Polizeireportage anno 1881: ruchlos und unerwachsen

Ich bin seit mehr als 20 Jahren mit kurzen Unterbrechungen als Polizeireporterin unterwegs, um Unfälle, Brände und Bluttaten zu dokumentieren. Offenbar kein neuer Job, denn mein Polizeisprecher der Herzen ist bei seiner Ahnenforschung auf eine Polizeireportage aus dem Jahr 1881 gestoßen. Mein Kollege von damals hat natürlich noch eine ganz andere Sprache geschrieben als wir es heute tun. Deshalb kommt jetzt hier die traurige Geschichte der Witwe M., einmal im Original und einmal in der von mir übersetzen Form, wie sie heute in unseren Zeitungen erscheinen würde.

Witwe

Variante 1881

(Hervorhebungen und Rechtschreibung wie im Original, Anonymisierung von mir)

Zufolge ruchloser Brandstiftung wurden am 24. November d. J. (1881) das Wohnhaus und die Scheune der Wittwe des Eigentümers Ernst M. zu Wiesenthal auf den Grund zerstört, während das Stallgebäude argen Schaden erlitt. Die Wittwe M., alt und schwach, hat erst vor etwa 14 Tagen ihren Ernährer verloren und befindet sich nun mit sechs unerwachsenen Kindern in der traurigsten Lage. Ihre Gebäude waren mäßig, ihre Mobilien nicht versichert; von letzteren sind die Stroh- und Futtervorräte gänzlich verbrannt, dazu 2 Kühe und 1 Stärke, während 2 Schweine und 1 Schaf durch das Feuer so verletzt wurden, dass sie getötet werden mussten. Da außerdem das Eigentum der Wittwe M. erheblich verschuldet, so ist ihre und der Kinder Existenz in Frage gestellt.

Unter diesen Umständen erscheint es, um der Familie einigermaßen wieder aufzuhelfen, geboten, die öffentliche Wohltätigkeit, namentlich in Wiesenthal und den benachbarten Ortschaften, in Anspruch zu nehmen, und richte ich daher an die Ortsbewohner die Bitte, die Wittwe M. durch Liebensgaben zu unterstützen, an die Ortsvorstände, letzte entgegenzunehmen und zuzuführen.

Unterschrieben hatte den Aufruf  „der Landrath“ namens von Pawel, erschienen ist dieser Bericht als amtliche Bekanntmachung, nicht als redaktioneller Beitrag.
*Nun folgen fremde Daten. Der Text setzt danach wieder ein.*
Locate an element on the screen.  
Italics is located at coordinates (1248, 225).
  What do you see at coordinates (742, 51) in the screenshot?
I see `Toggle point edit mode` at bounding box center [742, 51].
Die Rechtschreibung entspricht den Regeln vor der Reform von 1901.

Variante 2013

(Bericht von damals, von mir übersetzt)

Ein Großfeuer zerstörte gestern in Wiesenthal Wohnhaus und Scheune einer alleinerziehenden Mutter von sechs Kindern.  Menschen wurden nicht verletzt, zwei Kühe und ein junges Rind starben in den Flammen. Zwei Schweine und ein Schaf erlitten so schwere Verletzungen, dass sie notgeschlachtet werden mussten. Als Ursache des Feuers vermutet die Polizei Brandstiftung, die genaue Schadenshöhe ist noch unbekannt.

Der Fall ist deshalb besonders tragisch, weil die Hofeigentümerin erst vor zwei Wochen ihren Mann verloren hat und nun mit ihren sechs Kindern ganz allein dasteht. Offenbar war der Hof unterversichert. Angesichts dieser schwierigen Lage der Frau hat Landrat von Pawel einen Spendenaufruf an die Bevölkerung gerichtet. Wer der Hofeigentümerin und ihren sechs noch minderjährigen Kindern helfen möchte, wird gebeten, sich an die Dorfvorsteher zu wenden.

Ich weiß leider nicht, wie groß die „Liebensgaben“ von damals waren und ob und wie die „Wittwe“ ihr weiteres Leben und das ihrer Kinder gestalten konnte. Ich bin sicher, die Hilfsbereitschaft war ähnlich groß, wie sie heute sein würde. Der Bericht von damals zeigt bei aller blumigen Sprache, dass die Probleme, der Kummer und das Leid, die „ruchlose Brandstifter“ anrichten, heute nicht anders ist als damals.